Whether it’s a legal, tax, insurance, management or land issue, Farmers Weekly’s experts can help. Here, Mike Westbrook advises on a complex inheritance and farm sale situation.

Q. Farmers A, B and C are three brothers in a farming partnership, with the land held as a partnership property. Farmer A dies intestate. His widow is dealing with probate, and is warned by the farm partnership accountant that she must sort his estate correctly.

Widow A’s solicitor tells brothers B and C that she has inherited A’s share in the partnership and his role as a partner. B and C accept this in good faith. When farmer B dies some 20 years later, it is decided to sell the farm. The solicitors dealing with the sale find that the estate was not correctly sorted and Farmer A’s two sons, who aren’t part of the partnership, have an equitable interest under the intestacy rules of 1999, of which they have not been made aware.

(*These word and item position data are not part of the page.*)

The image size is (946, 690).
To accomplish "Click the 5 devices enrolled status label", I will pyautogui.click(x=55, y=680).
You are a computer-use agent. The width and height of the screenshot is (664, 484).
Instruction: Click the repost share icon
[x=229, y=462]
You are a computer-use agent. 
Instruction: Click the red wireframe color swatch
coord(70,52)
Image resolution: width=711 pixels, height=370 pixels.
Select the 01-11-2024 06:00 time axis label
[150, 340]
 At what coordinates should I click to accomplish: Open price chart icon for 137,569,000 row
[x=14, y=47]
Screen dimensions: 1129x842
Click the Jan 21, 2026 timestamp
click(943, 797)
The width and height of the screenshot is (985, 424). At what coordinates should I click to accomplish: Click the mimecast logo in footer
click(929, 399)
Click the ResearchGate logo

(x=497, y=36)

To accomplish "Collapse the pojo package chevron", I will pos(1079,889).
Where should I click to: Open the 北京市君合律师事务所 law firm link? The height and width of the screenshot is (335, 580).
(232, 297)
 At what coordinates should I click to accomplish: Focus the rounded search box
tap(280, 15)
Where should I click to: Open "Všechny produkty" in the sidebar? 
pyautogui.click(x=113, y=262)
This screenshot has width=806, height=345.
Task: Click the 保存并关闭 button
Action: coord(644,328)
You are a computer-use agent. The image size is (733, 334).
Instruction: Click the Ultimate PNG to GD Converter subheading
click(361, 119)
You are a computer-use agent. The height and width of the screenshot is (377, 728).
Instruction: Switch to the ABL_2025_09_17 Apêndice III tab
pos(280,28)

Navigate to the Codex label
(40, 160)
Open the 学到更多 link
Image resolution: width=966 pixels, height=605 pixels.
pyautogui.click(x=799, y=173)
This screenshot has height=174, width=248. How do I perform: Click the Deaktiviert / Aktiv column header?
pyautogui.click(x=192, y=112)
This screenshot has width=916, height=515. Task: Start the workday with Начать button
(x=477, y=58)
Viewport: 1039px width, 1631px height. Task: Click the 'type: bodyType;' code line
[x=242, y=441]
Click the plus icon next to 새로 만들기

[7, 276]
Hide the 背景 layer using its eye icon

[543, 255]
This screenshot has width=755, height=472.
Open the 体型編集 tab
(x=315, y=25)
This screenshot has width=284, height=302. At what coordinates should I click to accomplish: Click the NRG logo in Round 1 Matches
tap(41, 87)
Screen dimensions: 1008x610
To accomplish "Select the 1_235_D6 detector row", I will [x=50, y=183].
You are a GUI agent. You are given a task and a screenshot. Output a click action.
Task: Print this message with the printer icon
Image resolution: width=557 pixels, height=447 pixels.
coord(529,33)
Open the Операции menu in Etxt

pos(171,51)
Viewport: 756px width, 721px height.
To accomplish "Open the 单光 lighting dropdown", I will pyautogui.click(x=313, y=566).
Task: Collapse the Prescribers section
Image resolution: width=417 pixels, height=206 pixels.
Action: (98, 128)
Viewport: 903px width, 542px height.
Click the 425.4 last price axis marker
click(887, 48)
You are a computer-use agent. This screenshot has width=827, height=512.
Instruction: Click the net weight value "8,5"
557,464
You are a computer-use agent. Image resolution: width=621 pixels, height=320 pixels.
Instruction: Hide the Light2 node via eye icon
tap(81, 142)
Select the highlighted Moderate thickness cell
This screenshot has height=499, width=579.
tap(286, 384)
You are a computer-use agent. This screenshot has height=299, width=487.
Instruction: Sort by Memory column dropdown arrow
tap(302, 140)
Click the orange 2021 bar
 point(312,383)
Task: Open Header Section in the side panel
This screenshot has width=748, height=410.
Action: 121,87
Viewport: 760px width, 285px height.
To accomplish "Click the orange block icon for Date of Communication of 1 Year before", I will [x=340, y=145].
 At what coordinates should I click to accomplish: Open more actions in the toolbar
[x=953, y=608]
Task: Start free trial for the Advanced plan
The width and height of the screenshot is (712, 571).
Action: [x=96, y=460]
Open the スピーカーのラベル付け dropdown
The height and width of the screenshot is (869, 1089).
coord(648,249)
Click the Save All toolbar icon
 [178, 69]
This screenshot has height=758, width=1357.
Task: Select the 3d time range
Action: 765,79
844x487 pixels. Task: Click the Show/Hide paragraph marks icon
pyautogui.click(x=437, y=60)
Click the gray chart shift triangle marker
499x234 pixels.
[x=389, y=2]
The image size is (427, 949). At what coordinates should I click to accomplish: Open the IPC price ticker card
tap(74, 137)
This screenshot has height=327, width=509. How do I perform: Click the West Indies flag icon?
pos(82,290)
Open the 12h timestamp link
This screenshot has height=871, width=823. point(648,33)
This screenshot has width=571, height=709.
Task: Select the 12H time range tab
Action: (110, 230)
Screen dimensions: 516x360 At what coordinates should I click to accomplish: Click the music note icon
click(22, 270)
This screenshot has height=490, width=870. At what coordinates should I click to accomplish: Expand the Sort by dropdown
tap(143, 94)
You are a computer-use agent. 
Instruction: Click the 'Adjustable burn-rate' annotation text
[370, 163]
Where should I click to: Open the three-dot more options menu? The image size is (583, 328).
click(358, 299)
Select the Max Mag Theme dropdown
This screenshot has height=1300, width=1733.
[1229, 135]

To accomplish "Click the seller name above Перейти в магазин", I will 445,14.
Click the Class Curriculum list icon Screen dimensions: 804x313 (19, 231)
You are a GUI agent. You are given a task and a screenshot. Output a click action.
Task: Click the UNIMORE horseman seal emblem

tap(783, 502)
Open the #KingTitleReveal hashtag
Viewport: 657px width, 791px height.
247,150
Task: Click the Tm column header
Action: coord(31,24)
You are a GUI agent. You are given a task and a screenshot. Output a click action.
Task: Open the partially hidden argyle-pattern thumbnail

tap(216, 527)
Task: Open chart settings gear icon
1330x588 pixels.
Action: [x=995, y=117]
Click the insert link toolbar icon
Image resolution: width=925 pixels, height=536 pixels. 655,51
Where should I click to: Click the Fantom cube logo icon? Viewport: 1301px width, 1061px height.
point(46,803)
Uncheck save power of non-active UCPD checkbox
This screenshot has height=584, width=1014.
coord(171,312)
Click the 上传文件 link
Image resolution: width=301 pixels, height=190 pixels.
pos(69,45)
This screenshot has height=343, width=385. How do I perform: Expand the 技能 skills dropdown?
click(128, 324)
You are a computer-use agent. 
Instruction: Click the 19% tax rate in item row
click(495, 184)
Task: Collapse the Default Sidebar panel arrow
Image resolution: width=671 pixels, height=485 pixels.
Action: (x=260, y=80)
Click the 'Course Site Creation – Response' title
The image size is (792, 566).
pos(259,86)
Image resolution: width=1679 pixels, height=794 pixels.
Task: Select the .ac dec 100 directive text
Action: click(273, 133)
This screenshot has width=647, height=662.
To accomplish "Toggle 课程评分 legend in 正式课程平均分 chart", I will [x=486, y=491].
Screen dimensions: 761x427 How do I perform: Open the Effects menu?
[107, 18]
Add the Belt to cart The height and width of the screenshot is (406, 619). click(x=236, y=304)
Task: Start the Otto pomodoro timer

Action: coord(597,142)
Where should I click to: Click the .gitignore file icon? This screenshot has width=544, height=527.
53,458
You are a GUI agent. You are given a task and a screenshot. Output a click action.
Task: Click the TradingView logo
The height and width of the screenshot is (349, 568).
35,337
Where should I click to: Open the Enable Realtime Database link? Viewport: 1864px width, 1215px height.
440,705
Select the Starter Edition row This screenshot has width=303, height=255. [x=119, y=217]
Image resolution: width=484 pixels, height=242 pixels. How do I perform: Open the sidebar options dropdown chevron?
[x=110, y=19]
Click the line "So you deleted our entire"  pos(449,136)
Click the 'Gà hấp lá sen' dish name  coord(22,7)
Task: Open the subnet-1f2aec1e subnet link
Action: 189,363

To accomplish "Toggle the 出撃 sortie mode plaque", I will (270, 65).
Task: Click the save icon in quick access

There is a very keen buyer – what should happen to make sure the sale can go ahead and all parties are protected?

A. There are two issues here. First, establishing and protecting the beneficial interests in the farm ie, who is entitled to the value, and secondly, the mechanics of the sale. One informs the other as the buyers will want to be certain that they are buying from the right people and they are not at risk of a beneficial owner (who may not be one of the contracting parties to the sale) later claiming the sale was not validly carried out.

See also: More answers to readers’ legal, tax, management and insurance questions 

The beneficial owners (assuming they all agree to the sale) will want to ensure the sale can proceed and that they receive their respective share of the sale proceeds.

The beneficial ownership seems to have been investigated within the facts presented in the question, but for example, let’s assume that the beneficial owners are C, A’s widow and two sons, and B’s beneficiaries. Let’s also assume that the legal title to the farm is currently held solely by C following A and B’s deaths.

To sell the farm, therefore, at least one more ‘trustee’ (or legal owner) will have to be appointed with C to ‘overreach’ the beneficial interests in the farm of C, A’s widow and sons, and B’s beneficiaries.

The trustees will be the people who sign the contract and title transfer documentation. This means that the purchaser can buy from the sellers without the risk of a beneficial owner who is not on the legal documentation claiming the sale was invalidly carried out.

If the legal title to the farm is unregistered at the point of sale, it would probably be advisable to register it with the Land Registry and enter a ‘sole proprietorship restriction’ on the legal title.

This puts a third party on notice that there are other beneficial interests involved beyond who is signing the legal documentation and any purchase must be from two legal owners or trustees.

If it is already registered in the names of A, B and C, it would be advisable to remove A and B from the title and enter a sole proprietorship restriction. Alternatively a second (and possibly third) legal owner or trustee can be appointed within the title transfer documentation on sale.

On completion of the sale, the trustees can then account to all those with beneficial interests in the sale proceeds of the farm, once agreed.

In the circumstances, it might be sensible for a representative of A and B’s families to be appointed as second and third trustees together with C as part of the sale process so each branch of the family can be represented in the sale, oversee the process and the subsequent distribution of the sale proceeds.